Items pointing to words and elements
▼
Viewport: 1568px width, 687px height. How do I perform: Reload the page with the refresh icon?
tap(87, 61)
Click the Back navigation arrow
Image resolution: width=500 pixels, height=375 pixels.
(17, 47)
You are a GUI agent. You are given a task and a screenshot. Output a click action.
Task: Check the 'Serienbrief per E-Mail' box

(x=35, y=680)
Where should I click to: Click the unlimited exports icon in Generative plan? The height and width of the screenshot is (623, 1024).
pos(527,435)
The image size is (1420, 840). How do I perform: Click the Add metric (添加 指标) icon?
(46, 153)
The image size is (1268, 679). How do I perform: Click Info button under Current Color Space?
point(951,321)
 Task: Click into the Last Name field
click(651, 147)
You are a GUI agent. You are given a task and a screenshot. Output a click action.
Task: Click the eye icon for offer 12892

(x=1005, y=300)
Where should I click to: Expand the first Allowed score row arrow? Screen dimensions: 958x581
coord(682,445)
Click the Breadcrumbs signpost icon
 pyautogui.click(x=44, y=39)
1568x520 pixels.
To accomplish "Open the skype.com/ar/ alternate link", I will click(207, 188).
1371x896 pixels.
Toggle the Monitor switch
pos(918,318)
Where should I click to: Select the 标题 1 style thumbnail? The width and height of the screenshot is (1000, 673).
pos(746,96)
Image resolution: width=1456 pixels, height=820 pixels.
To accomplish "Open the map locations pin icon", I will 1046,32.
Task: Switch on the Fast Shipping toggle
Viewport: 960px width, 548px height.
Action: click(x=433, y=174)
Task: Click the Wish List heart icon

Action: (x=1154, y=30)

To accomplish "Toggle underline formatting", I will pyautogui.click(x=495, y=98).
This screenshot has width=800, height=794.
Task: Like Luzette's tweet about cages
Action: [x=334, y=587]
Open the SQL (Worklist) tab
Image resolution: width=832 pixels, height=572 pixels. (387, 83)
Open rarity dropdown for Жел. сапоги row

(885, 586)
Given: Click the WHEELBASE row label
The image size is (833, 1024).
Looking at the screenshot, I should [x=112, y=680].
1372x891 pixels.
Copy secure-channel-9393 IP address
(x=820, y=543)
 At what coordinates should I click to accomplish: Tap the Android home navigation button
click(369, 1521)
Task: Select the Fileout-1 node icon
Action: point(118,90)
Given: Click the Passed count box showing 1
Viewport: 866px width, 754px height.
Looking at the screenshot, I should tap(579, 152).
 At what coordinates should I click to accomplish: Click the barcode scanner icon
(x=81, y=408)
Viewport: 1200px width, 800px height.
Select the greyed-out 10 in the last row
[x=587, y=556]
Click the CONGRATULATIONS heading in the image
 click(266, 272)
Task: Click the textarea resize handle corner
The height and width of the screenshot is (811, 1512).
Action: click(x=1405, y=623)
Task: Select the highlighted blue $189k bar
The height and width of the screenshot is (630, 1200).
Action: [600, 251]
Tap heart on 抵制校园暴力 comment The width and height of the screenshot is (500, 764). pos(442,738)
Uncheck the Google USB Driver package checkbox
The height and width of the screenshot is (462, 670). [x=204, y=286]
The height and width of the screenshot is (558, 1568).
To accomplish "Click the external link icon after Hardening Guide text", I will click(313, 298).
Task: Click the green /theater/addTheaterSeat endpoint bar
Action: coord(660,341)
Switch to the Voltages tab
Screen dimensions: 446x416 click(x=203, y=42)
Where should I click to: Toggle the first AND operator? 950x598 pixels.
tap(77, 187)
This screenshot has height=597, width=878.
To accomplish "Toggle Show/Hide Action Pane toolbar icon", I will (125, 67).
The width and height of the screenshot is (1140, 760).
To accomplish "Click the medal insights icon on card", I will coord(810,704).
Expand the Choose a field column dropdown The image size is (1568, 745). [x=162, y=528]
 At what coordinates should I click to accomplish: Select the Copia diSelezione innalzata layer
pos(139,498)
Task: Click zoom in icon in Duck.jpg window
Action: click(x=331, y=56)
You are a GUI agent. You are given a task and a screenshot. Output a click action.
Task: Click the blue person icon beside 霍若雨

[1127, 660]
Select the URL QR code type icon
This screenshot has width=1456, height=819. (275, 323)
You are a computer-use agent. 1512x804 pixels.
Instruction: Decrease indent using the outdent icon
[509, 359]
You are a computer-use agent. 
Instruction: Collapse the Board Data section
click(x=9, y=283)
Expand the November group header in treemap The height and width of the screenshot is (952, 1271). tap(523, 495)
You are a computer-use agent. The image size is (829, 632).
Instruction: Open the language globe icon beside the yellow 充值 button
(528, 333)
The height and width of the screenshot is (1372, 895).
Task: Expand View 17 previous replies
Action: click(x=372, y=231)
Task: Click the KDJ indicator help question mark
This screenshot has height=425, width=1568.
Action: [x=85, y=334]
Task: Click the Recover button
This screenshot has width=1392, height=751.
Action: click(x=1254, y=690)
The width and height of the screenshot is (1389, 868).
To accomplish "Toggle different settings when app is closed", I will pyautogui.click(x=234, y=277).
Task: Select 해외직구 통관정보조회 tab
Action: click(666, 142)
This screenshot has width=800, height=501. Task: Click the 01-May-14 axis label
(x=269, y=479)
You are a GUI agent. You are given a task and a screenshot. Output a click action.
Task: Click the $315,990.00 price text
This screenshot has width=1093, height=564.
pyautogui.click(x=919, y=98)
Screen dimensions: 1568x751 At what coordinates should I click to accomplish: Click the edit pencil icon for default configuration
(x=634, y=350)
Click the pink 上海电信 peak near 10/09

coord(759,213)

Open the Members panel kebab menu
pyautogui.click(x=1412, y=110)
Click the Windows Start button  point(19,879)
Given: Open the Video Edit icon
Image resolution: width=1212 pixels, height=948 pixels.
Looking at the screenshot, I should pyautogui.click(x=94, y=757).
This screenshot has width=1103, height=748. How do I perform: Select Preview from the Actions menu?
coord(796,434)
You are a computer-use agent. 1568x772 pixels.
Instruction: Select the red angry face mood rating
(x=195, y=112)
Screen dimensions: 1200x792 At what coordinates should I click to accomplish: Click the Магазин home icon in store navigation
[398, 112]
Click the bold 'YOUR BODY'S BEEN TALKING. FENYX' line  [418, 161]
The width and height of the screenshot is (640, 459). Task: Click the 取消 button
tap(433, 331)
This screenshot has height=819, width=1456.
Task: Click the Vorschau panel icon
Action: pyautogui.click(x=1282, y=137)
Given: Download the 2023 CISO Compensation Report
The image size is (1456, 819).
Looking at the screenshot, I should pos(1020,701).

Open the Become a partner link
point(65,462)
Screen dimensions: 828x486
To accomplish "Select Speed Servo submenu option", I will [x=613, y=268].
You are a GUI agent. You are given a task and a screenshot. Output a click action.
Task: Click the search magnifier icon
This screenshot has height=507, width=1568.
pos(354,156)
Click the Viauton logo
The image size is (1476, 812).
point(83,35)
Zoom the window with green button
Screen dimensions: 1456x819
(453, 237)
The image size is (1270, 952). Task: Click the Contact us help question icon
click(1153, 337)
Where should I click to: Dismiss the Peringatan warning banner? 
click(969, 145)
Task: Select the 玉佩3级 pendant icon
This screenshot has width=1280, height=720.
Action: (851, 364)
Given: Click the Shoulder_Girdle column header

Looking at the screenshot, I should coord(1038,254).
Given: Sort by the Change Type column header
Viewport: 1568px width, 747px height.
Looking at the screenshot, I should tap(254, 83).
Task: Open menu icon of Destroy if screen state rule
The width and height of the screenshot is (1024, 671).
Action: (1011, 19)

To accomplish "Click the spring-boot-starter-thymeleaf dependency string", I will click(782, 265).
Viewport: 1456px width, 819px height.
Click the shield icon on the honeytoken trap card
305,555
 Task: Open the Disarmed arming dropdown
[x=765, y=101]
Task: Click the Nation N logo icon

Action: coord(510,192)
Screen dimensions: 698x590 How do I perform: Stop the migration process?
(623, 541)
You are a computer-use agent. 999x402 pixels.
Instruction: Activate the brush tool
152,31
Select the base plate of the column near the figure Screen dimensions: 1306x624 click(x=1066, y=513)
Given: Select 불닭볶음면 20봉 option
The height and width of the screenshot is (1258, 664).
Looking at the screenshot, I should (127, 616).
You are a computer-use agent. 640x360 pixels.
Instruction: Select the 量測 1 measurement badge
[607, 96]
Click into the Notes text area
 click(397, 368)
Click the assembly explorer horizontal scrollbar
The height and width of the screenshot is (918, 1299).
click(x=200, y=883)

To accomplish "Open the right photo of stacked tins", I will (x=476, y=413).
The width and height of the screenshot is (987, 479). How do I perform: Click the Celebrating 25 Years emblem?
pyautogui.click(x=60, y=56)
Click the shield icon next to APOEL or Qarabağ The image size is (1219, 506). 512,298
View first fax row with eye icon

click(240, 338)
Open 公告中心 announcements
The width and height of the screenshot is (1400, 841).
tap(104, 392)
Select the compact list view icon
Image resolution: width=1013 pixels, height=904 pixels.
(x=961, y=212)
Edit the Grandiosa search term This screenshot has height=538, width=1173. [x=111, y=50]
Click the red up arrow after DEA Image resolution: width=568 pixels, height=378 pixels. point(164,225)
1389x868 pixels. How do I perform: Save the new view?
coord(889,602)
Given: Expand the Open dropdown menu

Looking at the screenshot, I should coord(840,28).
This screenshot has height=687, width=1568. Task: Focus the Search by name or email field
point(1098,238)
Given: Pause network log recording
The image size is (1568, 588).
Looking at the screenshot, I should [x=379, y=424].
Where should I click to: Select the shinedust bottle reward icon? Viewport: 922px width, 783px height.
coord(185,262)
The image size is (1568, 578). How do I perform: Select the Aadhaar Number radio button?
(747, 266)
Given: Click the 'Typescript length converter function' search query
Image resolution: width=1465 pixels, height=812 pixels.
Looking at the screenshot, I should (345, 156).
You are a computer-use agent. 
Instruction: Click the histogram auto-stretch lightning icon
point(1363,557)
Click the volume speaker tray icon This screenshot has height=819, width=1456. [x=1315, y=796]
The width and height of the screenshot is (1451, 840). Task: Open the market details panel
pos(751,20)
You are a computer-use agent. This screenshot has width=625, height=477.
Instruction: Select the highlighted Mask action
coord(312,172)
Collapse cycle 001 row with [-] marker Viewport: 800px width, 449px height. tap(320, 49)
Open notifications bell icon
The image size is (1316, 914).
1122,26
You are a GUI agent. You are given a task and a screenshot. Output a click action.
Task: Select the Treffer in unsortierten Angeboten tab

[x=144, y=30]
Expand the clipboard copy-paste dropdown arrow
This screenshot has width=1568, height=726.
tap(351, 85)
▲
Please extract everything from the line containing "Given: Sort by the Change Type column header" down to the line containing "[x=765, y=101]", with both of those lines included, and reproduce them without any change.

- _SOLUTION FOR THIS EXERCISE_
Given: Sort by the Change Type column header
Viewport: 1568px width, 747px height.
Looking at the screenshot, I should tap(254, 83).
Task: Open menu icon of Destroy if screen state rule
The width and height of the screenshot is (1024, 671).
Action: (1011, 19)

To accomplish "Click the spring-boot-starter-thymeleaf dependency string", I will click(782, 265).
Viewport: 1456px width, 819px height.
Click the shield icon on the honeytoken trap card
305,555
 Task: Open the Disarmed arming dropdown
[x=765, y=101]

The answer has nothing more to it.